| The task |
Where "computer" occurs in a line of the entries below, copy that line.

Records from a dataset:
- - - - -

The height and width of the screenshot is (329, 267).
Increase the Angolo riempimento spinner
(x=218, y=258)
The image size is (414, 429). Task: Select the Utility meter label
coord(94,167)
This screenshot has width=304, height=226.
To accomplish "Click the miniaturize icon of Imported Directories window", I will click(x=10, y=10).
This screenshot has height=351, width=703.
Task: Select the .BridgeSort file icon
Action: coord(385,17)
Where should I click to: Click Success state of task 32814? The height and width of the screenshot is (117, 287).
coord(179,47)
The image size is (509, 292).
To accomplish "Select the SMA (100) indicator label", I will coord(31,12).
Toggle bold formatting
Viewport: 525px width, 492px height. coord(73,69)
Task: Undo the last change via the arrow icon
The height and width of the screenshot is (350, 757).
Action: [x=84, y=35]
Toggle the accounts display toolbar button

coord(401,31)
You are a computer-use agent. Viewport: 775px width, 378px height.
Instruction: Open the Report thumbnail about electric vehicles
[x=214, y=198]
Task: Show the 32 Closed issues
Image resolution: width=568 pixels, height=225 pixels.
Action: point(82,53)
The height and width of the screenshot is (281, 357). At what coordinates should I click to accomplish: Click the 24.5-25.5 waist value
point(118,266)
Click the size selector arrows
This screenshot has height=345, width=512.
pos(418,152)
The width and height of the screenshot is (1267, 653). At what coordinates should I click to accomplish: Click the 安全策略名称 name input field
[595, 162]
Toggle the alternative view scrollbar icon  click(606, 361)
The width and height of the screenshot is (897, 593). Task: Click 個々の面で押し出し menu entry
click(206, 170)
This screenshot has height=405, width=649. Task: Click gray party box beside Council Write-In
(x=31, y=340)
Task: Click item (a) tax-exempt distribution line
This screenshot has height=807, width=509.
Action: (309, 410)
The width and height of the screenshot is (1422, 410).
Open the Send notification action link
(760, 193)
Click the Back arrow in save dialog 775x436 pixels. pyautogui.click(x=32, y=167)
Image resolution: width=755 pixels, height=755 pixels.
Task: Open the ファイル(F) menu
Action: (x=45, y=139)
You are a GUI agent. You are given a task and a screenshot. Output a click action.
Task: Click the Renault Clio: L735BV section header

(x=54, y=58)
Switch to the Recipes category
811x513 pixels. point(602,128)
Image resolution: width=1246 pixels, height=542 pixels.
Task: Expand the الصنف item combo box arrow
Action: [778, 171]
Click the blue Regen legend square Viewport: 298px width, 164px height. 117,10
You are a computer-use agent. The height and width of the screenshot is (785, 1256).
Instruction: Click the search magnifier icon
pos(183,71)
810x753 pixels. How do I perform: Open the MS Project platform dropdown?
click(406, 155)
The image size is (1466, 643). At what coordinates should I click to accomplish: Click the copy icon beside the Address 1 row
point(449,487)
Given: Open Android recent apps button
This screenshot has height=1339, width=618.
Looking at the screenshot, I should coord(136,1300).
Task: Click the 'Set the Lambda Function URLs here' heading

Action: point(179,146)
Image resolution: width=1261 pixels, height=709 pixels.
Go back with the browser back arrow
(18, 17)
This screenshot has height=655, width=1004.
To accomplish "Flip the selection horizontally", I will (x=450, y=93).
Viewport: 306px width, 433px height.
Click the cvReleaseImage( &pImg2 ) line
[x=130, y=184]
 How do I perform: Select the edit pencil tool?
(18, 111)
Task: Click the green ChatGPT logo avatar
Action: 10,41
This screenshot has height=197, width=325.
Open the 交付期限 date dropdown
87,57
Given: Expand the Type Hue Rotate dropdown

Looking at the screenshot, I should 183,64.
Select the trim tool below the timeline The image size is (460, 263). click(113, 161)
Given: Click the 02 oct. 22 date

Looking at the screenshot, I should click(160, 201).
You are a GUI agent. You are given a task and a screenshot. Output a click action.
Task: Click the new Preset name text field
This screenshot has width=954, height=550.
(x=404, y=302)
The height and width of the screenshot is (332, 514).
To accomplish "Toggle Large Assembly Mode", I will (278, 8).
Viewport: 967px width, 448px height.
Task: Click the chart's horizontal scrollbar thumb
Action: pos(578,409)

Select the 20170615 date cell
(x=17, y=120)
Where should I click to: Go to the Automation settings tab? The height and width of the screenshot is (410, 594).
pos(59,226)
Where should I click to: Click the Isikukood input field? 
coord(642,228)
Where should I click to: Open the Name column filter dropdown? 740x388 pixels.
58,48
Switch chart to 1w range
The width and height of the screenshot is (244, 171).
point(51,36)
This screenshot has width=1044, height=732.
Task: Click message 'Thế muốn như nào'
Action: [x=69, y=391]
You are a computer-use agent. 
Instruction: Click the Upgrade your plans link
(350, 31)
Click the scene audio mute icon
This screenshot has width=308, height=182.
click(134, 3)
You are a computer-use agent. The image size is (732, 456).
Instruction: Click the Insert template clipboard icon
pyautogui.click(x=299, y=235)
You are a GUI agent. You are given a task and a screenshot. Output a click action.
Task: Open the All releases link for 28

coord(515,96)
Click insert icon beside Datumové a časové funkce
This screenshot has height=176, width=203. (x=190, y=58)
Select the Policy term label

- - - - -

| Answer for the task |
You are a computer-use agent. Viewport: 775px width, 378px height.
You are a computer-use agent. The height and width of the screenshot is (785, 1256).
You are a computer-use agent. 
You are a computer-use agent. The image size is (732, 456).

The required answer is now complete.